Fracasso da seleção italiana repercute na política: 'Abismo'

Ministro do Esporte pediu 'refundação' do futebol nacional

Por Redação ANSA Publicado em 01/04/2026 às 16:11
Expulsão de Bastoni foi crucial para eliminação da Itália © ANSA/AFP

vexame da Itália nas eliminatórias da Copa do Mundo de 2026 repercutiu na política, e o ministro do Esporte do país, Andrea Abodi, foi convidado a participar de uma audiência na Câmara dos Deputados para falar sobre o "fracasso do futebol" nacional.

A Azzurra foi derrotada nos pênaltis pela Bósnia e Herzegovina na final da repescagem europeia e não disputará a Copa pela terceira edição consecutiva. Com isso, uma geração inteira de crianças e adolescentes seguirá sem ter visto uma única partida da seleção italiana em Mundiais.

Na abertura da sessão desta quarta-feira (1º) na Câmara, o deputado Salvatore Caiata, do partido governista Irmãos da Itália (FdI), pediu um pronunciamento de Abodi no Parlamento sobre o "fracasso do futebol italiano".

Caiata declarou que o principal culpado é o presidente da Federação Italiana de Futebol (Figc), Gabriele Gravina, que está no cargo há quase oito anos e indicou, após a derrota para a Bósnia, que não vai renunciar.

"Ele roubou um sonho dos nossos jovens.

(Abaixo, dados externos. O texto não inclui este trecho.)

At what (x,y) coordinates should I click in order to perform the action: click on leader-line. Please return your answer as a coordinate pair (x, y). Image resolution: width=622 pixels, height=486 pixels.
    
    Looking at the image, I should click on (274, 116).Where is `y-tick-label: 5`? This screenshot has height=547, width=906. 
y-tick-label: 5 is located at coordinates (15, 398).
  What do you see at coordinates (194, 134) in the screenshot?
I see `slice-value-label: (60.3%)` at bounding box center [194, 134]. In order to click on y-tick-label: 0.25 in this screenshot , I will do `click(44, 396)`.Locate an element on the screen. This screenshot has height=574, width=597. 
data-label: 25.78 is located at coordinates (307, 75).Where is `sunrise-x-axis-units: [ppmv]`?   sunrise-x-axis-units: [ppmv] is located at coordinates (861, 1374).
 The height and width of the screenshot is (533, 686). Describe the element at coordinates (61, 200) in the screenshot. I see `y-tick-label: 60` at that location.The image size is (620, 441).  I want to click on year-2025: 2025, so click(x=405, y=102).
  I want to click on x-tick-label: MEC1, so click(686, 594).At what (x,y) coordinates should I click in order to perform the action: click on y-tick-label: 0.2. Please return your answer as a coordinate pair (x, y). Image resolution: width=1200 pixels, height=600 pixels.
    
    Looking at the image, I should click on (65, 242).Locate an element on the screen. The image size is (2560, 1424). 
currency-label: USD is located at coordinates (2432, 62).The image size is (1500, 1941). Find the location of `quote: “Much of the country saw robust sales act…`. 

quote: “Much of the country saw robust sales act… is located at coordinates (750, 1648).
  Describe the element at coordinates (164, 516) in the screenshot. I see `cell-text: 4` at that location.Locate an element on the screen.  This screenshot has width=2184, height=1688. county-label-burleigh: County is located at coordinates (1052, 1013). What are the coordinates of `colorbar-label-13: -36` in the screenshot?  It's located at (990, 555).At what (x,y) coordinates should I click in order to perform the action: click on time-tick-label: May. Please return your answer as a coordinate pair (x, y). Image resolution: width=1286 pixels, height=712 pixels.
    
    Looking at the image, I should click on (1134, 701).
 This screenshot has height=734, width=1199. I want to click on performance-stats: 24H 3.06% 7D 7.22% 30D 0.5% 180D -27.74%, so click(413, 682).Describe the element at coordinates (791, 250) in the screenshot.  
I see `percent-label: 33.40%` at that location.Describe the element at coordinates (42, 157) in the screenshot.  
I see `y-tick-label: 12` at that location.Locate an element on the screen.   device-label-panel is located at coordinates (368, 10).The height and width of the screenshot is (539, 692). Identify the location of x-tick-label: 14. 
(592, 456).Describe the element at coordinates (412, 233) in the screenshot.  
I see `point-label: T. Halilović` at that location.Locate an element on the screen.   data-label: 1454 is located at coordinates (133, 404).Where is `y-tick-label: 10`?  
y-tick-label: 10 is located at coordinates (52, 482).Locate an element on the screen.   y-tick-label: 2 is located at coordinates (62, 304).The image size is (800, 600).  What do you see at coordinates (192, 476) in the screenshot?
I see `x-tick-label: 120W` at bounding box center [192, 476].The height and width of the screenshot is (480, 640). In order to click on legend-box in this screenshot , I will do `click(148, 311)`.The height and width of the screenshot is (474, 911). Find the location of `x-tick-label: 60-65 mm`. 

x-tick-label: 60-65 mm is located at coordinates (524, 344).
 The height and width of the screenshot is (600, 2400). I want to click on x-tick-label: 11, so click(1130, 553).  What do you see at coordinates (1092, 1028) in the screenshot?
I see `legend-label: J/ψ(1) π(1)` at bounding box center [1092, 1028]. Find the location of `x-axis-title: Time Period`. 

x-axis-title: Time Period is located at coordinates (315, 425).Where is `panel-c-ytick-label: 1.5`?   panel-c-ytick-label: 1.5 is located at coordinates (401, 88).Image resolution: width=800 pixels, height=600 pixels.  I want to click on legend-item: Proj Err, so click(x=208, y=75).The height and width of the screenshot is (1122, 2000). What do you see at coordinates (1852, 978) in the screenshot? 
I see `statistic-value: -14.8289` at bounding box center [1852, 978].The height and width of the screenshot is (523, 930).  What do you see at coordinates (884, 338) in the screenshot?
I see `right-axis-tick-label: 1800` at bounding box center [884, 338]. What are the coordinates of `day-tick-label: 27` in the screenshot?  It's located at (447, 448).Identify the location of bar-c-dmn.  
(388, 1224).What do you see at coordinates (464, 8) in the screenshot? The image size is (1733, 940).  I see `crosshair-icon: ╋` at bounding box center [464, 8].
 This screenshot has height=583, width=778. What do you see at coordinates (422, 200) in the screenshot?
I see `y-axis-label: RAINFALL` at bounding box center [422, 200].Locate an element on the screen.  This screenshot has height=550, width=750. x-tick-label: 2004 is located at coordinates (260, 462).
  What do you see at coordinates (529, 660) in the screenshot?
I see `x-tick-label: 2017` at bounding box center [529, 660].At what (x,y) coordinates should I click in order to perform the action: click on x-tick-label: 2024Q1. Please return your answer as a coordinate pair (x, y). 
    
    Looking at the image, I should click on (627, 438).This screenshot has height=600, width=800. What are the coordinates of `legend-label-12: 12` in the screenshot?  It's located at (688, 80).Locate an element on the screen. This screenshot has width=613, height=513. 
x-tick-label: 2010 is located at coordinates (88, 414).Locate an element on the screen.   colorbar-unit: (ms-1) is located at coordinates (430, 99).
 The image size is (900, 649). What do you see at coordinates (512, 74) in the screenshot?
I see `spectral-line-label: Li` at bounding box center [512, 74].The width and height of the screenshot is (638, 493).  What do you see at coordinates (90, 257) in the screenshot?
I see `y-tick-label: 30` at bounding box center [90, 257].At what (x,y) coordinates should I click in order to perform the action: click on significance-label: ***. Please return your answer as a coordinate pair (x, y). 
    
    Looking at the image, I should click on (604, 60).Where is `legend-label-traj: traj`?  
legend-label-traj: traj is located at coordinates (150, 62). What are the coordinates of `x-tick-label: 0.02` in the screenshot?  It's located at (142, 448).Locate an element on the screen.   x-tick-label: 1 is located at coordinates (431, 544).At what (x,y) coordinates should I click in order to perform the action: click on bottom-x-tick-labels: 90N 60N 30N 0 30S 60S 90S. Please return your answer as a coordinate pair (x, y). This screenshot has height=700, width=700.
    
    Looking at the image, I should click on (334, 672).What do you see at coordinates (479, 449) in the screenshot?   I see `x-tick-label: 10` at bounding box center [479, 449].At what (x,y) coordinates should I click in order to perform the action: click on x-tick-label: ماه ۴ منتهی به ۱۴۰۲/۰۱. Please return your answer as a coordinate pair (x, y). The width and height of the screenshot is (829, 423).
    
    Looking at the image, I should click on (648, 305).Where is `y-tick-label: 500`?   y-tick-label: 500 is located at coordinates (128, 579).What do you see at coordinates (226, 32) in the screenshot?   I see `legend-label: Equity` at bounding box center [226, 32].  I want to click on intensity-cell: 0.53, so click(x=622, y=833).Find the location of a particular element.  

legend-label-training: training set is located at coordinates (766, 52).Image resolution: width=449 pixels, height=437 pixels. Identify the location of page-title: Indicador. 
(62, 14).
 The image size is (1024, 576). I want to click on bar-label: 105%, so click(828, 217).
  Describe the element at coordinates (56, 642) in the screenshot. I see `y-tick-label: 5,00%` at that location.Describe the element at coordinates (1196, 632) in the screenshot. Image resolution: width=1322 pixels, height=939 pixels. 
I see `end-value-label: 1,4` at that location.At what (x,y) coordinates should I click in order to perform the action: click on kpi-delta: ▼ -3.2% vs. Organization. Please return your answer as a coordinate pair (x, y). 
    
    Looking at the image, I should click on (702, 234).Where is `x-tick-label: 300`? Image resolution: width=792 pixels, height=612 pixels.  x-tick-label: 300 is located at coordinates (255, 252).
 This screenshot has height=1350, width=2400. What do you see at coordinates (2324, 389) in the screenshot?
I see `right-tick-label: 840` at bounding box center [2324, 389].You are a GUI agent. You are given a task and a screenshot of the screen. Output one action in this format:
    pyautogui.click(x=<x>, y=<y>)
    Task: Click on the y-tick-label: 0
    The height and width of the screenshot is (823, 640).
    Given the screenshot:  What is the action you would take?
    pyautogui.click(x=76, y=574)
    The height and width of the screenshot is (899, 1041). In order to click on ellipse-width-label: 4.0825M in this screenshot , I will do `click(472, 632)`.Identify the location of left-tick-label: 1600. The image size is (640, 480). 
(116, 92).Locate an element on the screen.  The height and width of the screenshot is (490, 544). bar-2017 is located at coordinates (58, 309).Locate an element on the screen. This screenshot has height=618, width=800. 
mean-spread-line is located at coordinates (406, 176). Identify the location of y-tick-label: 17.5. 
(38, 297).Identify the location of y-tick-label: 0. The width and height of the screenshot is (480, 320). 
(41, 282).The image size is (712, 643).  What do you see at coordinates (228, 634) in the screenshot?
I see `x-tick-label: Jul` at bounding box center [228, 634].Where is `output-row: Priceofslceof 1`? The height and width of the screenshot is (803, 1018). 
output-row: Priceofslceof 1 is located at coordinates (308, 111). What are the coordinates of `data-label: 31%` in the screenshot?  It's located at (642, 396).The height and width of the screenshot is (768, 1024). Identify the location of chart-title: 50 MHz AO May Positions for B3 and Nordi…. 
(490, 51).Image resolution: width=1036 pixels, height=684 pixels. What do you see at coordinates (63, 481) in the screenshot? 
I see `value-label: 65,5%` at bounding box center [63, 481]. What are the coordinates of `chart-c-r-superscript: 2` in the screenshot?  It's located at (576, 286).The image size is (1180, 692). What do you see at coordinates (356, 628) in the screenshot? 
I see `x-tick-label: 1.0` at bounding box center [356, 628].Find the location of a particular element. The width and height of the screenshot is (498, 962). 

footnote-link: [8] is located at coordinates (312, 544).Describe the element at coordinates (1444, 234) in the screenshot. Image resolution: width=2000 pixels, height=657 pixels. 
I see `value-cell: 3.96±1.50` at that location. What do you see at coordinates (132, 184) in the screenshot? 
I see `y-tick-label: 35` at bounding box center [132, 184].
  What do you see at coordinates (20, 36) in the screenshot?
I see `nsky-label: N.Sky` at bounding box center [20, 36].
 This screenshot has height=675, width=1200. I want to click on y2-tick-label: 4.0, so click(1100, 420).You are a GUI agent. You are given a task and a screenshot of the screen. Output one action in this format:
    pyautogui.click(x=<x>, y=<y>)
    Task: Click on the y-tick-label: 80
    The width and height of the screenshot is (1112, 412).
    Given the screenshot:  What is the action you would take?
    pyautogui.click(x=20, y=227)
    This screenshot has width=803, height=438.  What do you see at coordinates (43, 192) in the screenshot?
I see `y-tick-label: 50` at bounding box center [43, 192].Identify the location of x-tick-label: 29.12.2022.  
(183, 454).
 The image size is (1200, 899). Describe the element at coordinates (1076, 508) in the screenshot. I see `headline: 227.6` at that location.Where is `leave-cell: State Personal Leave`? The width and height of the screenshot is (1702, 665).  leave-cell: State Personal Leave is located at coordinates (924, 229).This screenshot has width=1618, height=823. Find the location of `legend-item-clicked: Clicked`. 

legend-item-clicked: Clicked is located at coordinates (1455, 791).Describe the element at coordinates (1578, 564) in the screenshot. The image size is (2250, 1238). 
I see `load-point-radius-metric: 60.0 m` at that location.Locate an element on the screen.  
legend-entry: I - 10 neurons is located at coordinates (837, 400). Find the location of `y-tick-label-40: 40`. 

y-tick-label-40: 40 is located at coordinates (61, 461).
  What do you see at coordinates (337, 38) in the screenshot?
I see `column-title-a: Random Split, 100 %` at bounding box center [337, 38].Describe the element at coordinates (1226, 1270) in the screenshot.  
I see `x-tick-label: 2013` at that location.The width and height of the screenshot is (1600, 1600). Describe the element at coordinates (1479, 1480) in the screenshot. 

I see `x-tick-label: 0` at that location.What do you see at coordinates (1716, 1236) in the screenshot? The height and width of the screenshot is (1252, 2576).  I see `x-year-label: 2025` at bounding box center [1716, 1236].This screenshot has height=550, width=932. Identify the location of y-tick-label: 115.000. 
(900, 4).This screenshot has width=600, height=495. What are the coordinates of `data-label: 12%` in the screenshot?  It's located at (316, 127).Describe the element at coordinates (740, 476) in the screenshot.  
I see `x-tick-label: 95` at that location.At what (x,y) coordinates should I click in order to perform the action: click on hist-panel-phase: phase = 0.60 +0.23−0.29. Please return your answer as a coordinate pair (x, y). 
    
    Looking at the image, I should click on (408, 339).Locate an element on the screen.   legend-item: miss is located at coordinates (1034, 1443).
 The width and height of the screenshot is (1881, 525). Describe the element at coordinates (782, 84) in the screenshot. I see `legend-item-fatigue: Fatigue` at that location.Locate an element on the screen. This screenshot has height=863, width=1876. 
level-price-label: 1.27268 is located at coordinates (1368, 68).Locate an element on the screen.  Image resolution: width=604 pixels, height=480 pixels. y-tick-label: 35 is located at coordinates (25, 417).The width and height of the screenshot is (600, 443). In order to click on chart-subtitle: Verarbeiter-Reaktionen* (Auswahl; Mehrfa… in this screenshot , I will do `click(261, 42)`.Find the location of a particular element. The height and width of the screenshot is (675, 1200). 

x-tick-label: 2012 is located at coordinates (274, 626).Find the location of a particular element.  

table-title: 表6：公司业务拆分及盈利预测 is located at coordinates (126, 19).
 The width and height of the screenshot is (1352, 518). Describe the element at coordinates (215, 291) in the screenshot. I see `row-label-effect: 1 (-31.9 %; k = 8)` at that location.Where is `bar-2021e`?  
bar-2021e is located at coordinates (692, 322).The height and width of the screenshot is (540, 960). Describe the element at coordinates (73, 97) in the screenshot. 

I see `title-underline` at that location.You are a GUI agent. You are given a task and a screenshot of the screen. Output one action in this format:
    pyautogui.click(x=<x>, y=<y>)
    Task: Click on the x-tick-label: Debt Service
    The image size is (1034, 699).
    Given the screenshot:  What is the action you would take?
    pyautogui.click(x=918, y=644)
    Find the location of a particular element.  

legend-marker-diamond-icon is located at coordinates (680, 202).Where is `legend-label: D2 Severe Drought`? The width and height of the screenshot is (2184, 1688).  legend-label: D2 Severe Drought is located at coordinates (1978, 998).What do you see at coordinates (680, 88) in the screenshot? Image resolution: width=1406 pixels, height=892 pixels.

As novas gerações nunca viram uma partida da Copa do Mundo, as 'noites mágicas'", disse. Já o deputado de oposição Mauro Berruto, do Partido Democrático (PD), declarou que é preciso investigar "as razões que levaram o futebol italiano ao abismo".

Abodi, por sua vez, divulgou um comunicado em que defende a "refundação do futebol" nacional, movimento que, segundo ele, deve começar pela "renovação da liderança da Figc".

Gravina deu uma coletiva de imprensa depois do jogo contra a Bósnia e defendeu a manutenção de Gennaro Gattuso como treinador da Azzurra, chamou os jogadores italianos de "heroicos", disse que sua eventual saída do comando da federação depende do conselho da entidade e alegou que os problemas do futebol no país vão muito além da Figc.

Para piorar, ao ser instado a comparar o fracasso da seleção com a era dourada vivida pelo esporte italiano, o cartola alegou que o futebol é "profissional" e que as outras modalidades são "amadoras".

"Considero objetivamente incorreto tentar negar a própria responsabilidade pela terceira ausência consecutiva da seleção na Copa do Mundo, acusando as instituições de uma suposta falha no cumprimento das regras e menosprezando a importância e o nível profissional de outros esportes", salientou o ministro.

A Itália não disputa a Copa desde 2014, no Brasil, quando caiu na fase de grupos, e não joga um mata-mata de Mundial desde a campanha do tetracampeonato, em 2006, na Alemanha.